Nothing but the lines from the one containing "How can we help? (768, 1701)" through the last line of the entries should appear in the output, each verbatim.

**Items from a data source**

────

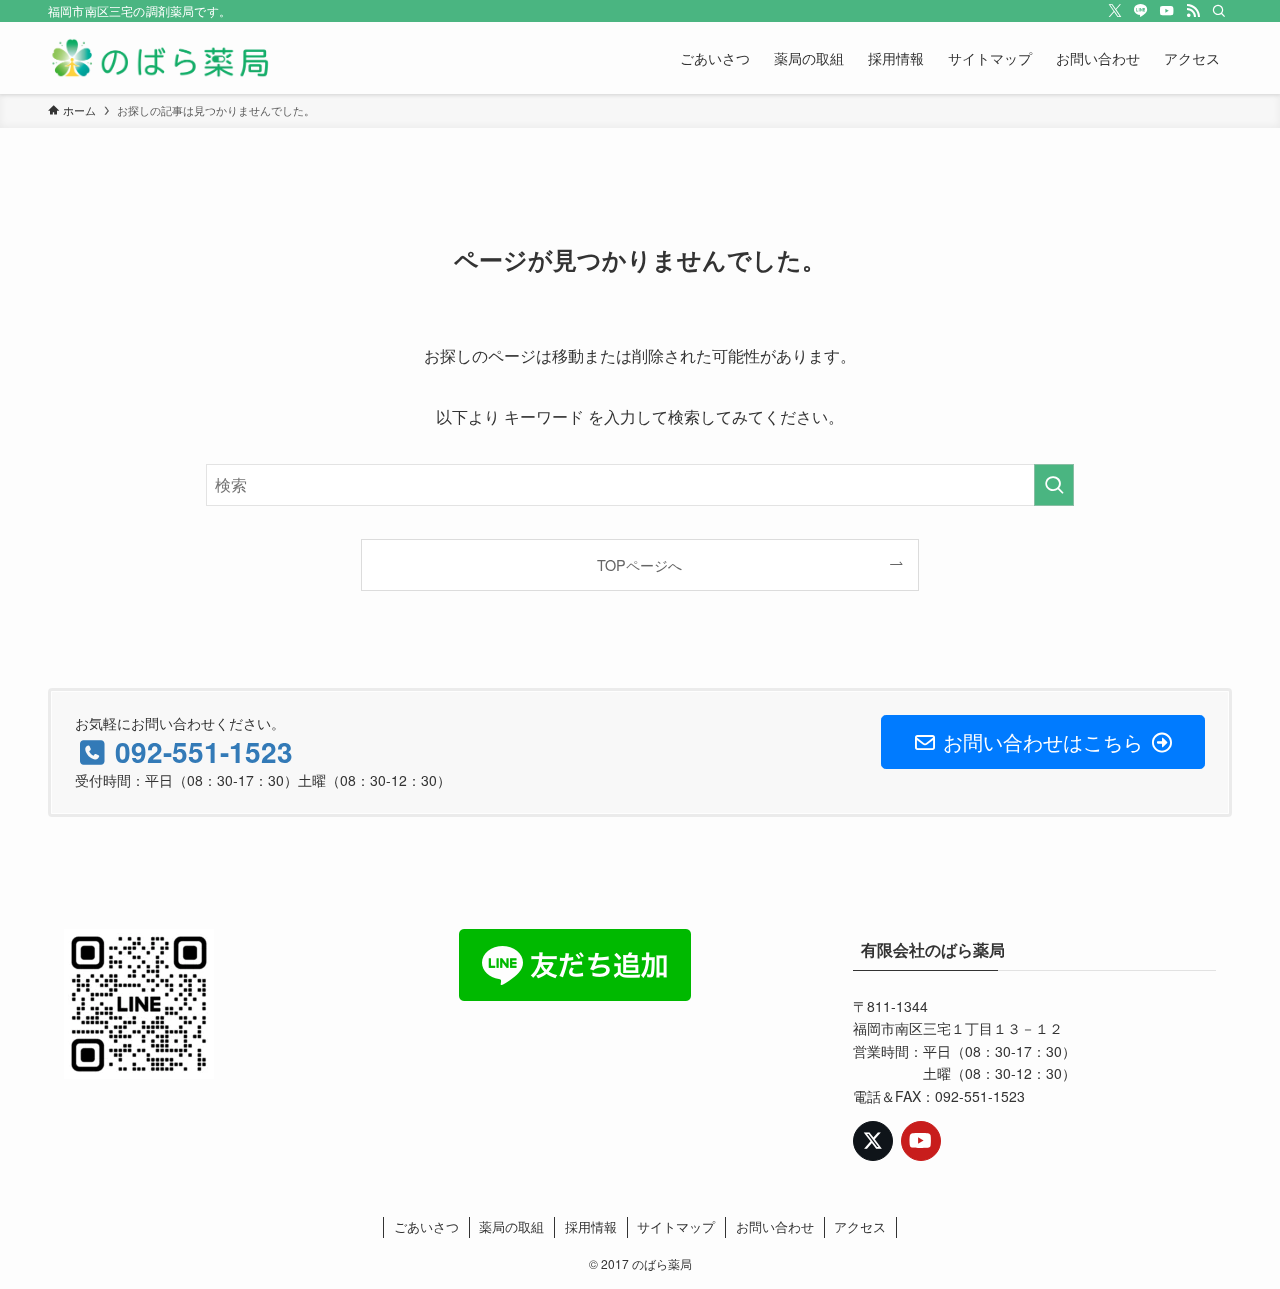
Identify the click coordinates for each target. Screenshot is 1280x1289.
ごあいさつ (426, 1226)
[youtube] (1167, 11)
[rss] (1193, 11)
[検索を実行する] (1054, 485)
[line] (1141, 11)
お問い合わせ (775, 1226)
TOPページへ (639, 564)
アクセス (860, 1226)
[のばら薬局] (160, 58)
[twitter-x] (1115, 11)
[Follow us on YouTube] (921, 1141)
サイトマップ (676, 1226)
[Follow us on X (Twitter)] (873, 1141)
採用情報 (591, 1226)
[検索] (1219, 11)
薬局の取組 (511, 1226)
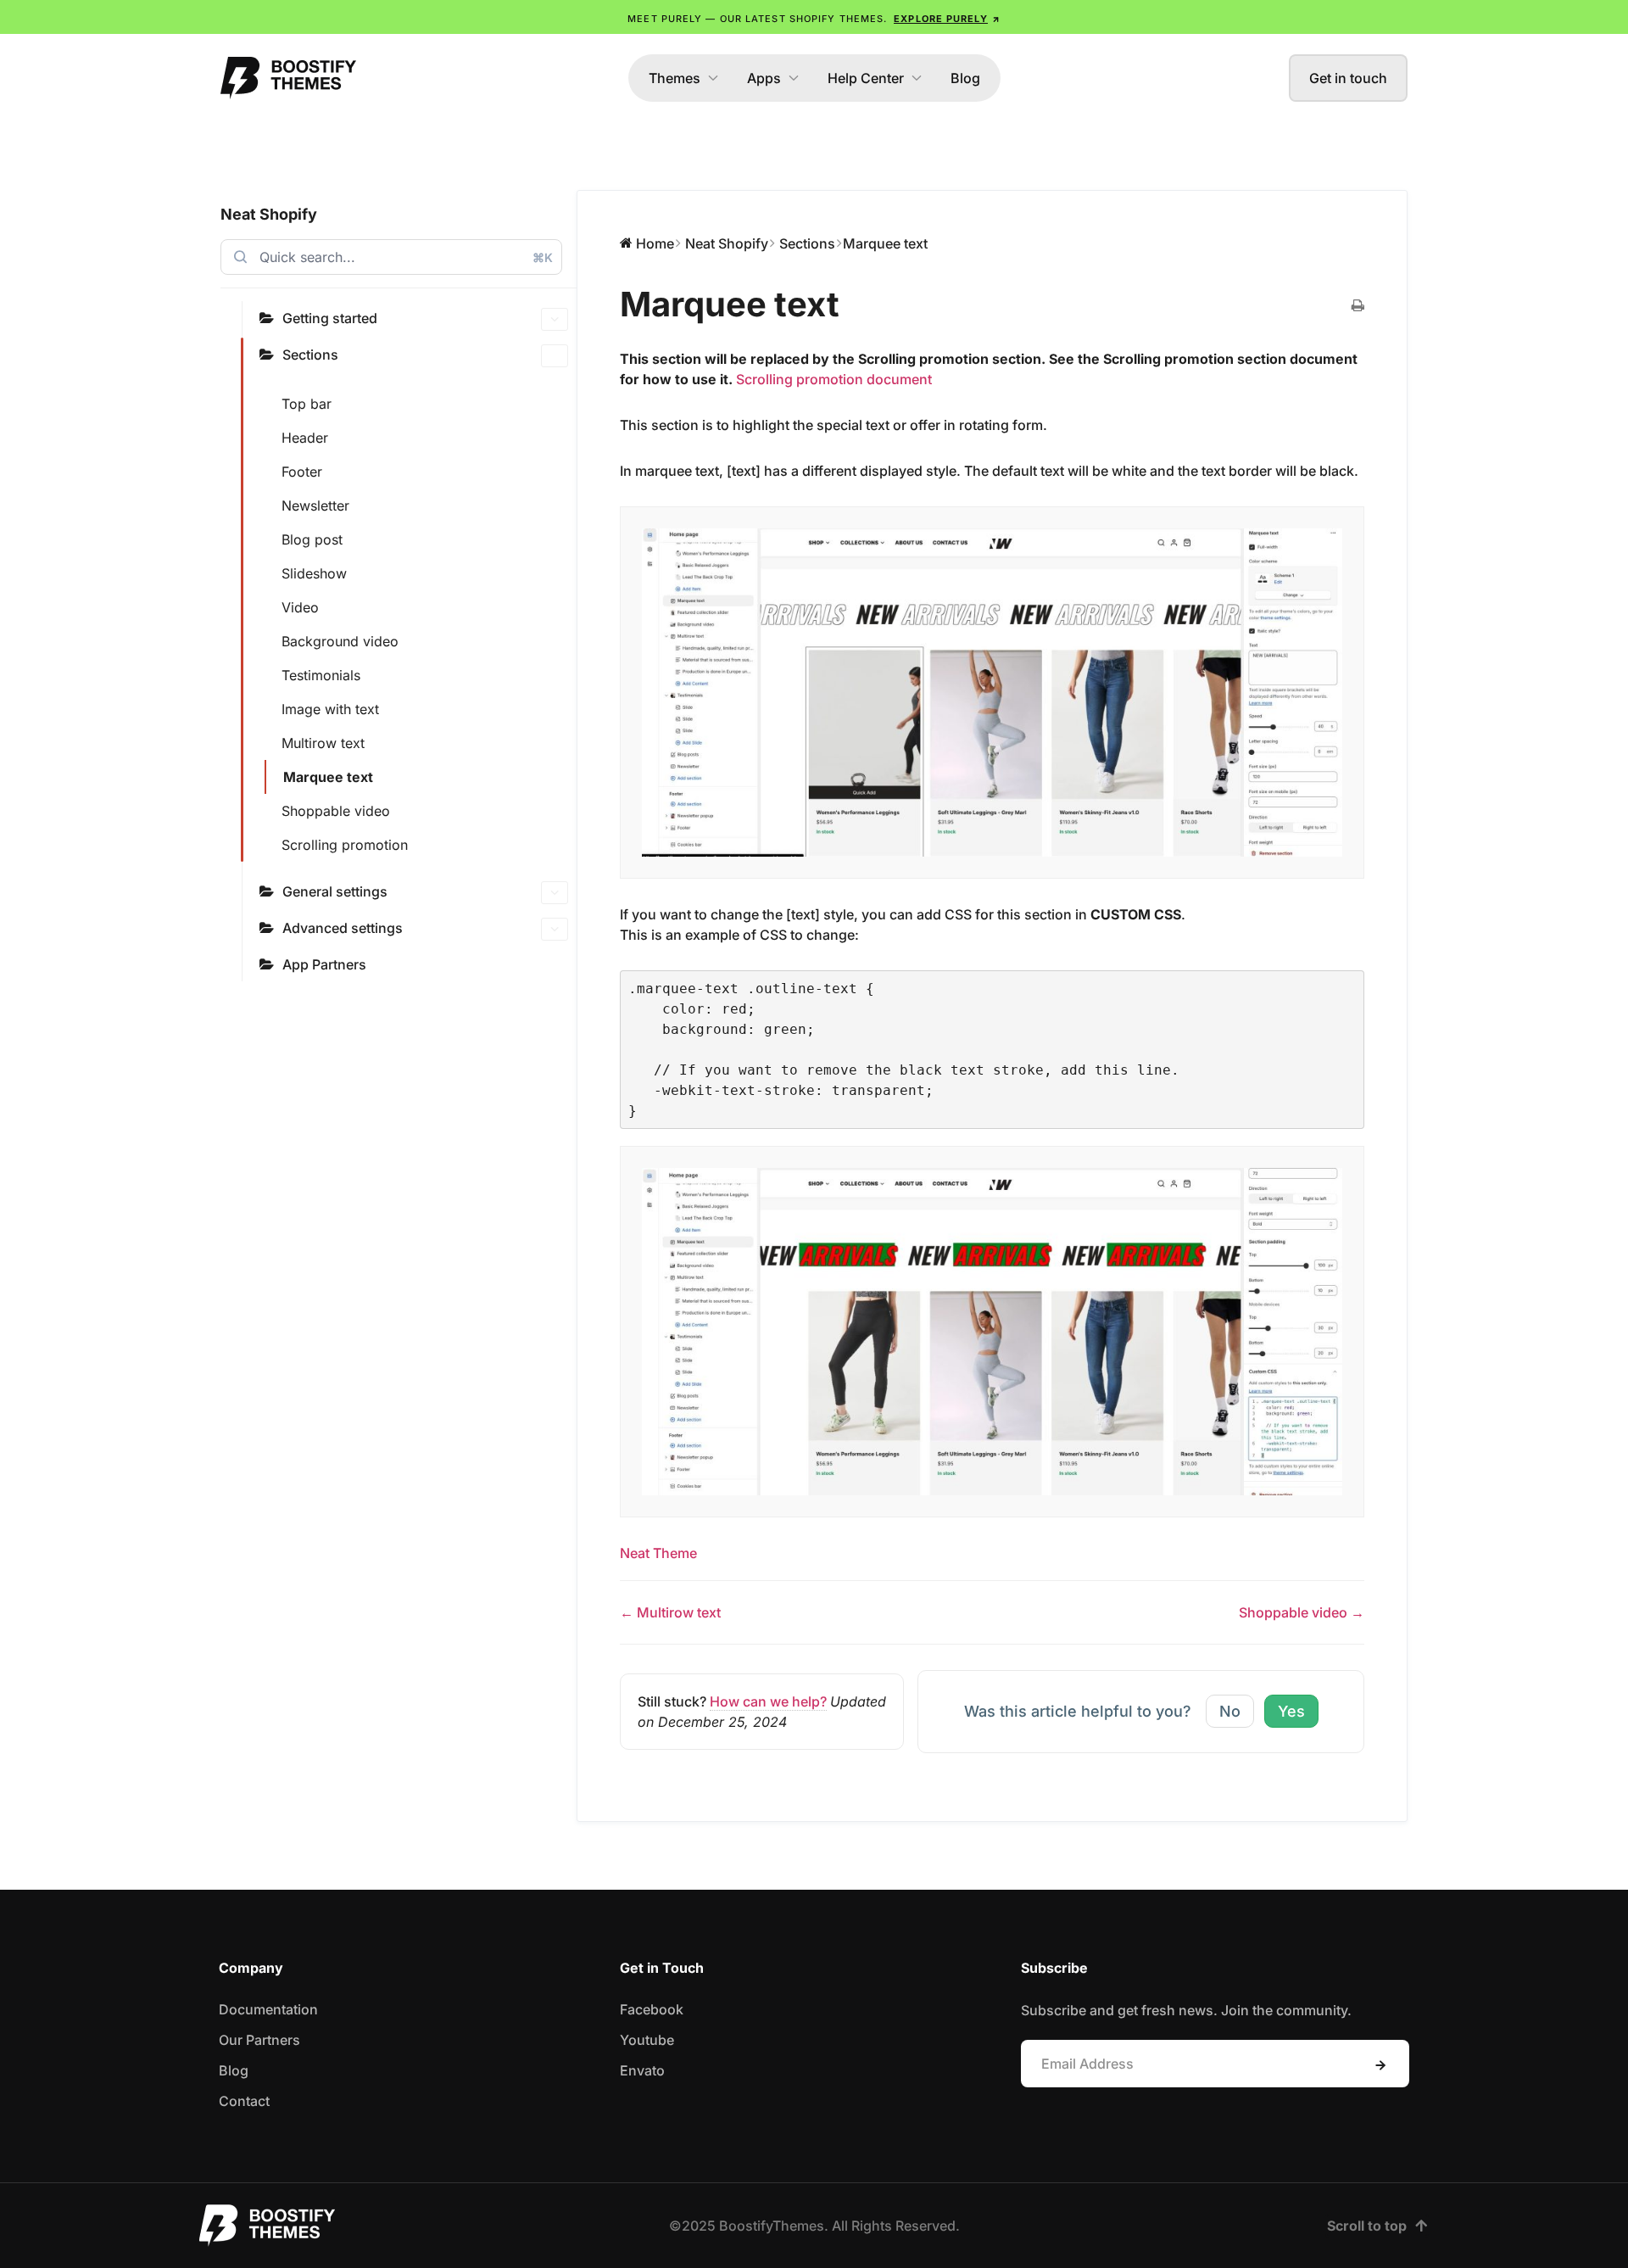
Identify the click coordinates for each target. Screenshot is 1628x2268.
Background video (340, 641)
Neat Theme (658, 1553)
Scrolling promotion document (834, 379)
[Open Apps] (794, 78)
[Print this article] (1358, 306)
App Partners (324, 964)
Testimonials (321, 675)
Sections (310, 354)
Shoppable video (336, 810)
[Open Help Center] (917, 78)
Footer (302, 471)
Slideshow (314, 573)
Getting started (329, 318)
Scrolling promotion (345, 844)
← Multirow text (670, 1612)
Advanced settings (342, 927)
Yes (1291, 1711)
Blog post (312, 539)
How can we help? (768, 1701)
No (1230, 1711)
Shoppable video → (1301, 1612)
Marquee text (328, 776)
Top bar (307, 403)
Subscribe (1380, 2065)
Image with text (330, 709)
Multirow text (323, 743)
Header (305, 437)
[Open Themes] (713, 78)
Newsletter (315, 505)
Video (300, 607)
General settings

────

**Answer for the task**
How can we help? (768, 1701)
No (1230, 1711)
Shoppable video → (1301, 1612)
Marquee text (328, 776)
Top bar (307, 403)
Subscribe (1380, 2065)
Image with text (330, 709)
Multirow text (323, 743)
Header (305, 437)
[Open Themes] (713, 78)
Newsletter (315, 505)
Video (300, 607)
General settings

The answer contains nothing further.